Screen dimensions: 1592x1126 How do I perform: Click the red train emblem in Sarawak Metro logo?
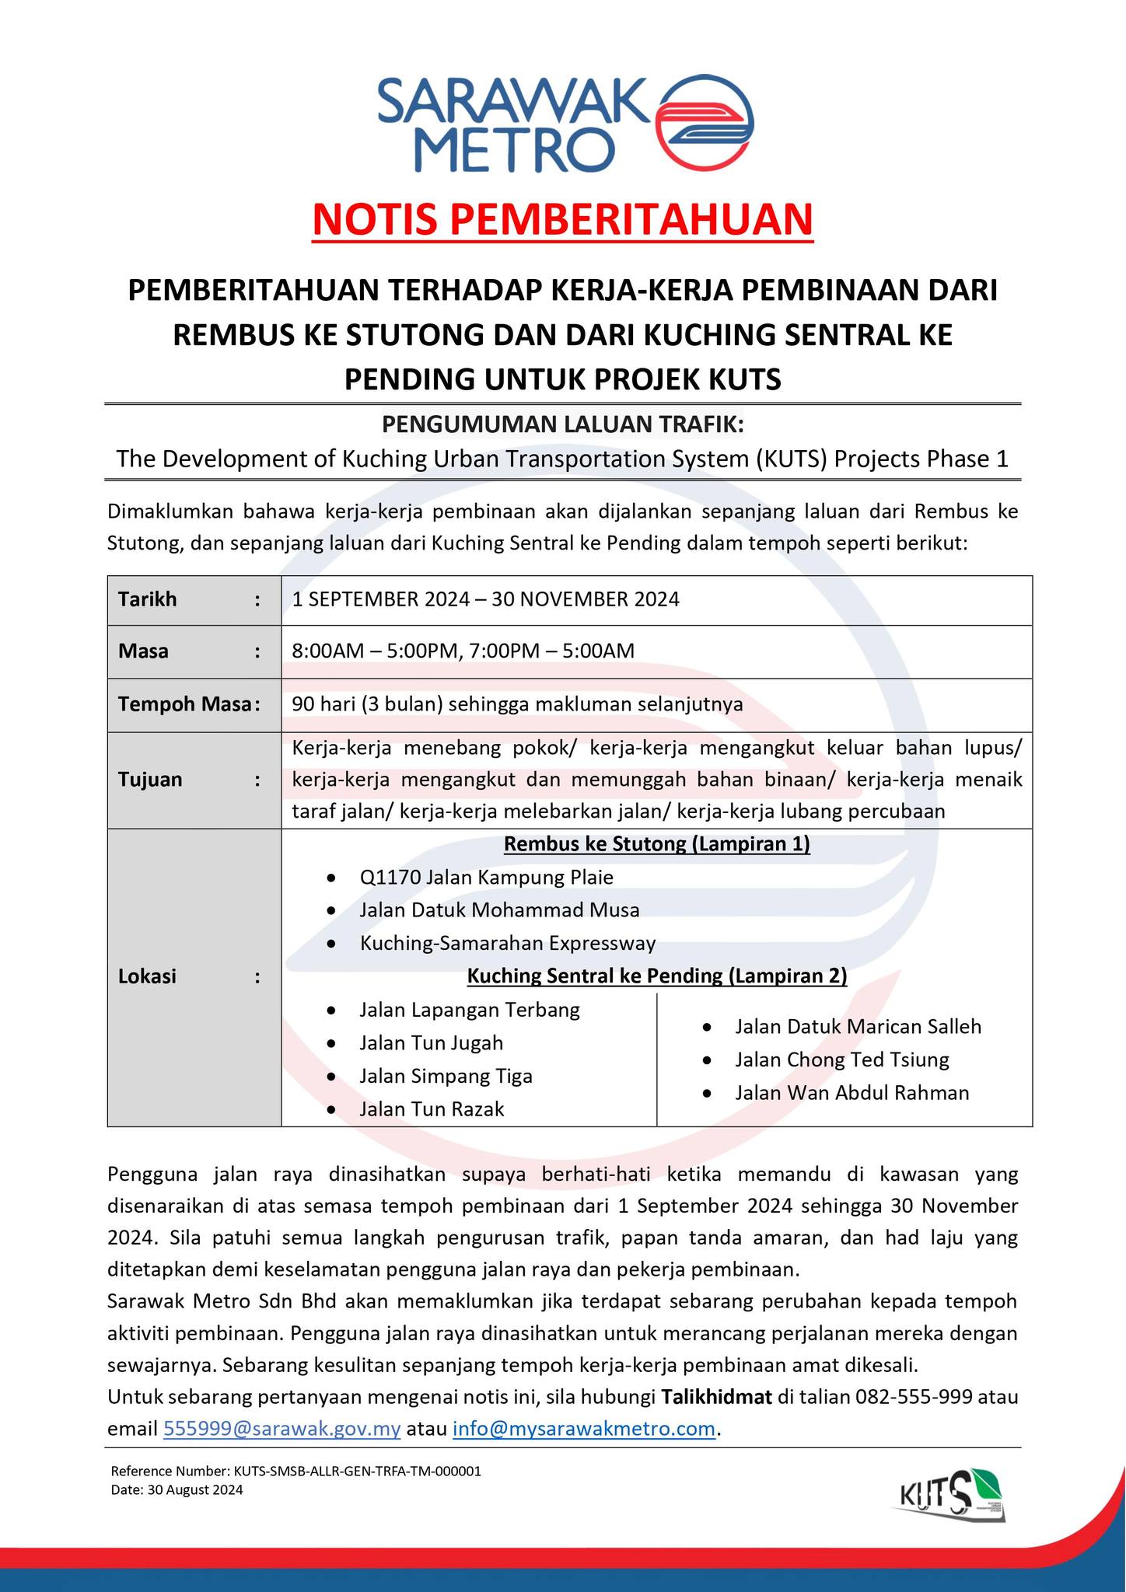click(x=705, y=122)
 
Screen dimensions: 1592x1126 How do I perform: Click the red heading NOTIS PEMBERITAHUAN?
click(x=562, y=220)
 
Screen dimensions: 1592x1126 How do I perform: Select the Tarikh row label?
click(x=148, y=599)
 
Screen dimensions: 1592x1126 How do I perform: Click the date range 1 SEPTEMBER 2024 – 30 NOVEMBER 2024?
click(x=485, y=599)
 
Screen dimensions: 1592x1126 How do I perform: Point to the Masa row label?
click(x=143, y=651)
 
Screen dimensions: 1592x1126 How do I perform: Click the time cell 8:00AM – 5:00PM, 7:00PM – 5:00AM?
click(x=463, y=651)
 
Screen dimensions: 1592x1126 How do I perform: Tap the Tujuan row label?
click(x=150, y=780)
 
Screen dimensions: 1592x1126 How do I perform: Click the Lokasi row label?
click(x=147, y=976)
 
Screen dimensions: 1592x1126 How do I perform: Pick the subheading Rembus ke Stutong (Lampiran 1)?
click(x=656, y=844)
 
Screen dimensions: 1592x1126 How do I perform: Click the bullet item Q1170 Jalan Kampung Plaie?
click(x=486, y=878)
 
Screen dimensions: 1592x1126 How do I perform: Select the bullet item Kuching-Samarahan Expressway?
click(x=507, y=944)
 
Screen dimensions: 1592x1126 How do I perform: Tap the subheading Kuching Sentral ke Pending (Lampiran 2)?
click(x=656, y=976)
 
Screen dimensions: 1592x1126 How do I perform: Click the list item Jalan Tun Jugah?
click(x=431, y=1043)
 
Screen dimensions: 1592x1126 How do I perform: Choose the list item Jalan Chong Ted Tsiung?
click(x=841, y=1060)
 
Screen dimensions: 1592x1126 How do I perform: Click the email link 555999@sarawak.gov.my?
click(x=282, y=1429)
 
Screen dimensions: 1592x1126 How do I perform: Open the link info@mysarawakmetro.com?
click(x=583, y=1429)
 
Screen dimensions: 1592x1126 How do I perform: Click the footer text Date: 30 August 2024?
click(x=177, y=1490)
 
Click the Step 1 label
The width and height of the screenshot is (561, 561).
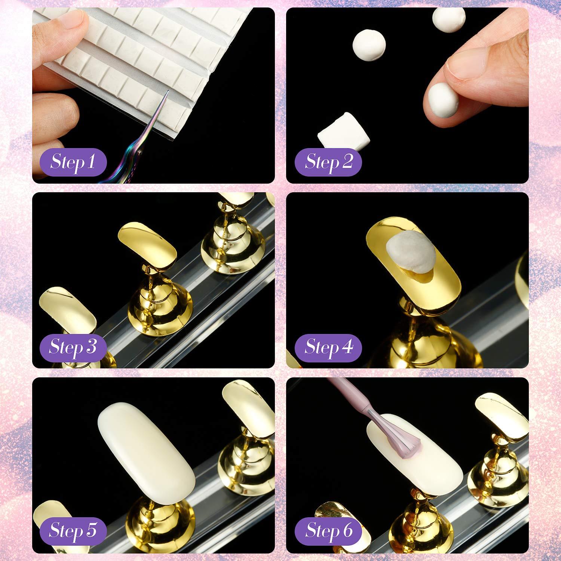pyautogui.click(x=73, y=162)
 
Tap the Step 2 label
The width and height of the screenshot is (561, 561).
pyautogui.click(x=328, y=162)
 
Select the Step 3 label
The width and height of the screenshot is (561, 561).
pyautogui.click(x=73, y=347)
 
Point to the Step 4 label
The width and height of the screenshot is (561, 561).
pyautogui.click(x=328, y=347)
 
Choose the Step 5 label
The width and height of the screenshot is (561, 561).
pyautogui.click(x=73, y=530)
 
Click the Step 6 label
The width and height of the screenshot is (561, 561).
pyautogui.click(x=328, y=530)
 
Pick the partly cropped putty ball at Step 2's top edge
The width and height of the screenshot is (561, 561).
pyautogui.click(x=449, y=17)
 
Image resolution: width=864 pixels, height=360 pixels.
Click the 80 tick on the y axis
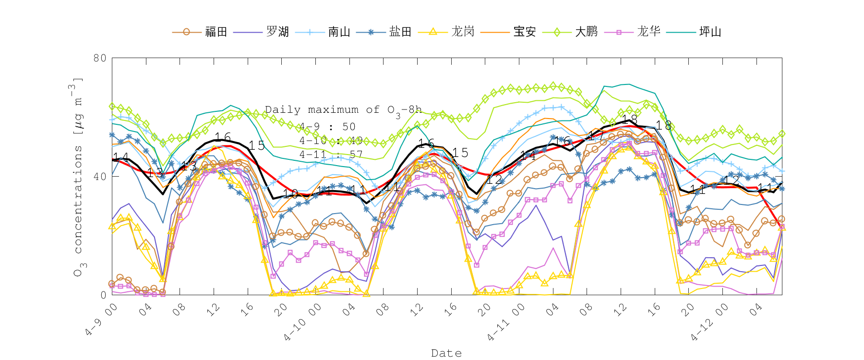100,58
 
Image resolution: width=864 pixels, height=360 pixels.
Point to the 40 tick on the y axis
100,177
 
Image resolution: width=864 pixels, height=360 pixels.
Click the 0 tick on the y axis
103,295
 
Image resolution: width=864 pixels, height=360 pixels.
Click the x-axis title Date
446,353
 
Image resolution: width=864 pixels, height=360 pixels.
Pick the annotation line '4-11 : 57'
331,155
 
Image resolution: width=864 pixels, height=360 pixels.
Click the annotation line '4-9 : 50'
327,127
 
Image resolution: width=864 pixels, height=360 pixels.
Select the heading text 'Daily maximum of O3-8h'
343,110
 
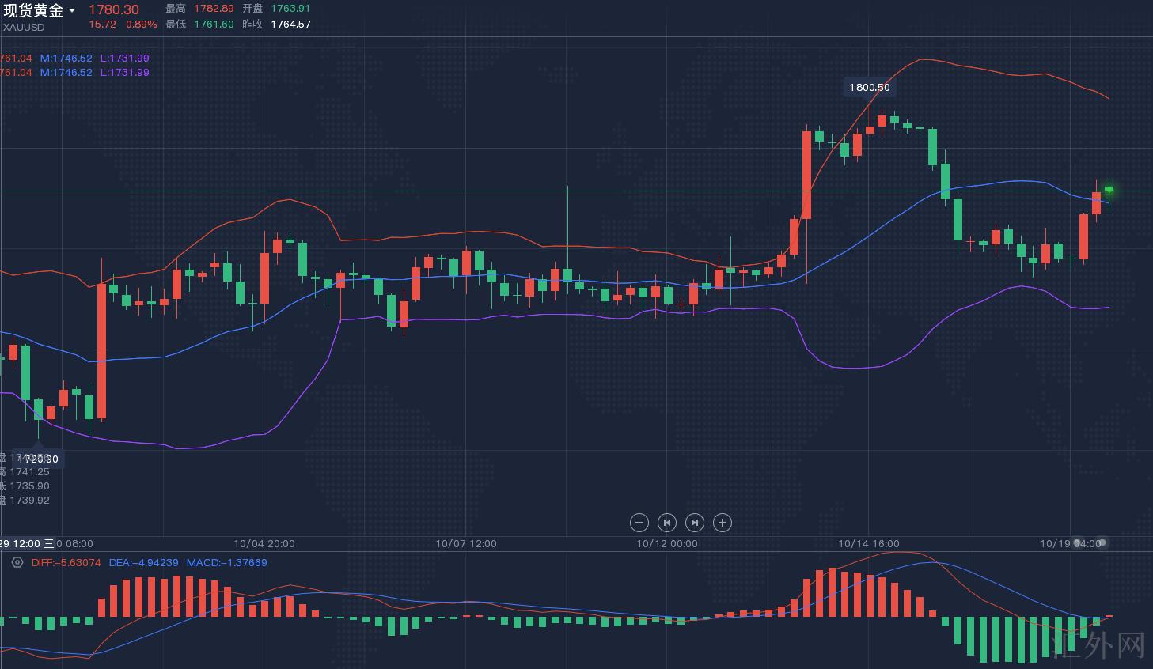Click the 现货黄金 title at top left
tap(33, 10)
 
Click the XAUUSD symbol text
tap(23, 27)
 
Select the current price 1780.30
tap(113, 9)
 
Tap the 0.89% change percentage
tap(142, 25)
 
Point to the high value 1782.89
tap(214, 9)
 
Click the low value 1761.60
tap(214, 25)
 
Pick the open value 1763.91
tap(290, 9)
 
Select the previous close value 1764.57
tap(290, 25)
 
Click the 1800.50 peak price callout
tap(869, 88)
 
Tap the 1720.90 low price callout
tap(38, 459)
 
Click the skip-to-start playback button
tap(667, 523)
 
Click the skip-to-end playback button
tap(694, 523)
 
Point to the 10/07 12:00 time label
tap(466, 544)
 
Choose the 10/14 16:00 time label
tap(869, 544)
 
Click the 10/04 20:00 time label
tap(264, 544)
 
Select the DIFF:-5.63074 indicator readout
tap(66, 563)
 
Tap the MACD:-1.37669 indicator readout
tap(226, 563)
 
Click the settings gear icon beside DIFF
tap(17, 563)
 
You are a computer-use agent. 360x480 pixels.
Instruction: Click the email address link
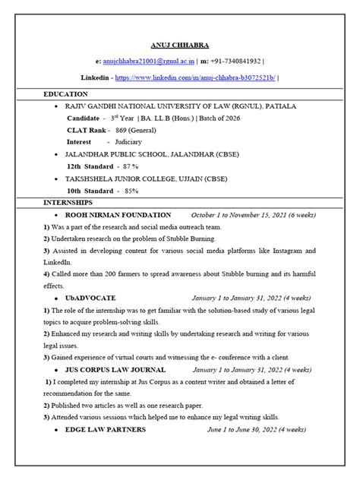coord(144,60)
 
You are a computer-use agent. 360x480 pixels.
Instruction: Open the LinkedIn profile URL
coord(198,77)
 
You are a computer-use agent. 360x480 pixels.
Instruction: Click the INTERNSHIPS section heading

■ Directions for this task:
Render every line of the entries above as a Markdown table with the columns Row and Content, numbering the rows and dropping blank lines. Leave the pictures out of the table.

■ Complete answer:
| Row | Content |
|---|---|
| 1 | Screen dimensions: 1592x1126 How do I perform: Click the red train emblem in Sarawak Metro logo? |
| 2 | click(x=705, y=122) |
| 3 | Screen dimensions: 1592x1126 How do I perform: Click the red heading NOTIS PEMBERITAHUAN? |
| 4 | click(x=562, y=220) |
| 5 | Screen dimensions: 1592x1126 How do I perform: Select the Tarikh row label? |
| 6 | click(x=148, y=599) |
| 7 | Screen dimensions: 1592x1126 How do I perform: Click the date range 1 SEPTEMBER 2024 – 30 NOVEMBER 2024? |
| 8 | click(x=485, y=599) |
| 9 | Screen dimensions: 1592x1126 How do I perform: Point to the Masa row label? |
| 10 | click(x=143, y=651) |
| 11 | Screen dimensions: 1592x1126 How do I perform: Click the time cell 8:00AM – 5:00PM, 7:00PM – 5:00AM? |
| 12 | click(x=463, y=651) |
| 13 | Screen dimensions: 1592x1126 How do I perform: Tap the Tujuan row label? |
| 14 | click(x=150, y=780) |
| 15 | Screen dimensions: 1592x1126 How do I perform: Click the Lokasi row label? |
| 16 | click(x=147, y=976) |
| 17 | Screen dimensions: 1592x1126 How do I perform: Pick the subheading Rembus ke Stutong (Lampiran 1)? |
| 18 | click(x=656, y=844) |
| 19 | Screen dimensions: 1592x1126 How do I perform: Click the bullet item Q1170 Jalan Kampung Plaie? |
| 20 | click(x=486, y=878) |
| 21 | Screen dimensions: 1592x1126 How do I perform: Select the bullet item Kuching-Samarahan Expressway? |
| 22 | click(x=507, y=944) |
| 23 | Screen dimensions: 1592x1126 How do I perform: Tap the subheading Kuching Sentral ke Pending (Lampiran 2)? |
| 24 | click(x=656, y=976) |
| 25 | Screen dimensions: 1592x1126 How do I perform: Click the list item Jalan Tun Jugah? |
| 26 | click(x=431, y=1043) |
| 27 | Screen dimensions: 1592x1126 How do I perform: Choose the list item Jalan Chong Ted Tsiung? |
| 28 | click(x=841, y=1060) |
| 29 | Screen dimensions: 1592x1126 How do I perform: Click the email link 555999@sarawak.gov.my? |
| 30 | click(x=282, y=1429) |
| 31 | Screen dimensions: 1592x1126 How do I perform: Open the link info@mysarawakmetro.com? |
| 32 | click(x=583, y=1429) |
| 33 | Screen dimensions: 1592x1126 How do I perform: Click the footer text Date: 30 August 2024? |
| 34 | click(x=177, y=1490) |
| 35 | Click the Step 1 label |
| 36 | The width and height of the screenshot is (561, 561). |
| 37 | pyautogui.click(x=73, y=162) |
| 38 | Tap the Step 2 label |
| 39 | The width and height of the screenshot is (561, 561). |
| 40 | pyautogui.click(x=328, y=162) |
| 41 | Select the Step 3 label |
| 42 | The width and height of the screenshot is (561, 561). |
| 43 | pyautogui.click(x=73, y=347) |
| 44 | Point to the Step 4 label |
| 45 | The width and height of the screenshot is (561, 561). |
| 46 | pyautogui.click(x=328, y=347) |
| 47 | Choose the Step 5 label |
| 48 | The width and height of the screenshot is (561, 561). |
| 49 | pyautogui.click(x=73, y=530) |
| 50 | Click the Step 6 label |
| 51 | The width and height of the screenshot is (561, 561). |
| 52 | pyautogui.click(x=328, y=530) |
| 53 | Pick the partly cropped putty ball at Step 2's top edge |
| 54 | The width and height of the screenshot is (561, 561). |
| 55 | pyautogui.click(x=449, y=17) |
| 56 | Image resolution: width=864 pixels, height=360 pixels. |
| 57 | Click the 80 tick on the y axis |
| 58 | 100,58 |
| 59 | Image resolution: width=864 pixels, height=360 pixels. |
| 60 | Point to the 40 tick on the y axis |
| 61 | 100,177 |
| 62 | Image resolution: width=864 pixels, height=360 pixels. |
| 63 | Click the 0 tick on the y axis |
| 64 | 103,295 |
| 65 | Image resolution: width=864 pixels, height=360 pixels. |
| 66 | Click the x-axis title Date |
| 67 | 446,353 |
| 68 | Image resolution: width=864 pixels, height=360 pixels. |
| 69 | Pick the annotation line '4-11 : 57' |
| 70 | 331,155 |
| 71 | Image resolution: width=864 pixels, height=360 pixels. |
| 72 | Click the annotation line '4-9 : 50' |
| 73 | 327,127 |
| 74 | Image resolution: width=864 pixels, height=360 pixels. |
| 75 | Select the heading text 'Daily maximum of O3-8h' |
| 76 | 343,110 |
| 77 | Click the 现货黄金 title at top left |
| 78 | tap(33, 10) |
| 79 | Click the XAUUSD symbol text |
| 80 | tap(23, 27) |
| 81 | Select the current price 1780.30 |
| 82 | tap(113, 9) |
| 83 | Tap the 0.89% change percentage |
| 84 | tap(142, 25) |
| 85 | Point to the high value 1782.89 |
| 86 | tap(214, 9) |
| 87 | Click the low value 1761.60 |
| 88 | tap(214, 25) |
| 89 | Pick the open value 1763.91 |
| 90 | tap(290, 9) |
| 91 | Select the previous close value 1764.57 |
| 92 | tap(290, 25) |
| 93 | Click the 1800.50 peak price callout |
| 94 | tap(869, 88) |
| 95 | Tap the 1720.90 low price callout |
| 96 | tap(38, 459) |
| 97 | Click the skip-to-start playback button |
| 98 | tap(667, 523) |
| 99 | Click the skip-to-end playback button |
| 100 | tap(694, 523) |
| 101 | Point to the 10/07 12:00 time label |
| 102 | tap(466, 544) |
| 103 | Choose the 10/14 16:00 time label |
| 104 | tap(869, 544) |
| 105 | Click the 10/04 20:00 time label |
| 106 | tap(264, 544) |
| 107 | Select the DIFF:-5.63074 indicator readout |
| 108 | tap(66, 563) |
| 109 | Tap the MACD:-1.37669 indicator readout |
| 110 | tap(226, 563) |
| 111 | Click the settings gear icon beside DIFF |
| 112 | tap(17, 563) |
| 113 | You are a computer-use agent. 360x480 pixels. |
| 114 | Instruction: Click the email address link |
| 115 | coord(144,60) |
| 116 | You are a computer-use agent. 360x480 pixels. |
| 117 | Instruction: Open the LinkedIn profile URL |
| 118 | coord(198,77) |
| 119 | You are a computer-use agent. 360x480 pixels. |
| 120 | Instruction: Click the INTERNSHIPS section heading |